John B. Long came in 1854 from Rockford, Ill., and settled about a mile from where Mason City now stands. He lived upon his frm and started a store in town. He was much interested in the county seat matters and the part he took has indissolubly connected his name with the inception and beginning of Mason City. In 1857 he removed to Missouri, and later to Arkansas, where he now lives.

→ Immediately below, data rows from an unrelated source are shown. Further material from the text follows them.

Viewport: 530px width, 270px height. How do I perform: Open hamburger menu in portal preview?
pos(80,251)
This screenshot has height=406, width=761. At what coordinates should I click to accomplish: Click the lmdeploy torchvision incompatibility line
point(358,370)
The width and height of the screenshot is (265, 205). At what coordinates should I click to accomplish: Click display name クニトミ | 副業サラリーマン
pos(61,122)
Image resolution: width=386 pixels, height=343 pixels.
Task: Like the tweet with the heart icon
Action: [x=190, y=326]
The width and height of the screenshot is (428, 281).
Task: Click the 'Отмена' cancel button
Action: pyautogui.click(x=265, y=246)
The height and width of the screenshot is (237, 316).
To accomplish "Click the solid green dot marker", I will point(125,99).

[Page 706] W. V. Lucas was born July 2, 1835, in Carroll Co., Ind. On the 25th of April, 1856, he located in Bremer Co., Iowa. When the war broke out he enlisted as a private in company B, 14th regiment, Iowa Volunteer Infantry, and Nov. 26, 1862, was promoted to 1st lieutenant. On the 5th of April, 1863, he was commissioned as captain, and as such completed his term of service. In October, 1865, he was elected treasurer of Bremer county, and was twice re-elected. Mr. Lucas was elector on the republican ticket in 1876, and was chief clerk of the House of Representatives of Iowa, of the seventeenth and eighteenth General Assemblies. Mr. Lucas was connected with the newspaper press of Iowa for sixteen years, and editor of the Cerro Gordo County Republican from 1876to 1883. Mr. Lujas is one of the most forcible and accomplished public speakers in the State; and is a well known republican stump orator. He is a man who always must be popular and command respect wherever he may cast his lot. W. V. Lucas, of Mason City, was elected a member of the Iowa Board in 1876.

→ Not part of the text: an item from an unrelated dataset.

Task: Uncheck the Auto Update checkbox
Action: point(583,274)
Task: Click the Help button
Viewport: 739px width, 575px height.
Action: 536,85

[Page 839] George E. Lyman came to his present home on section 36, in February, 1860. He was born in Susquehanna Co., Penn., Sept. 18, 1828. His parents removed to Wyoming county, where he married Sarah E. Kentner, a native of Monroe Co., Penn., born Oct. 9, 1834, and who had removed with her parents to Wyoming county, when an infant. After his marriage he removed to Lee Co., Ill., from thence to Iowa in 1860. He bought 680 acres, now having but 375 under an excellent state of cultivation.

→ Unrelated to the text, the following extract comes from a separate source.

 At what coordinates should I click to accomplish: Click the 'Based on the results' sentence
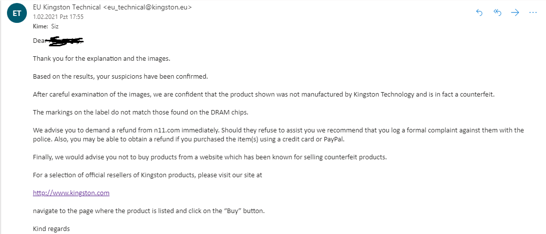pyautogui.click(x=120, y=77)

During the war he enlisted Dec. 15, 1863, in the 4th regiment, Iowa Cavalry, and served until its close, participating in the battles of Guntown, capture of Selma, Ala., Columbus and Macon, Georgia, and numerous campaigns.
They are the parents of seven children, five of whom are now living — Lucretia M. wife of George H. Felthous, born Dec. 10, 1851; Myron W. born April 3, 1853, died July 28, 1857; an infant daughter born Dec. 23, 1854; died Feb. 1, 1855; Mary E. wife of C. W. Harris, born July 6, 1856; Eddie W. born July 10, 1860; Elma L. born April 15, 1862; and Lena L. born Dec. 10, 1863.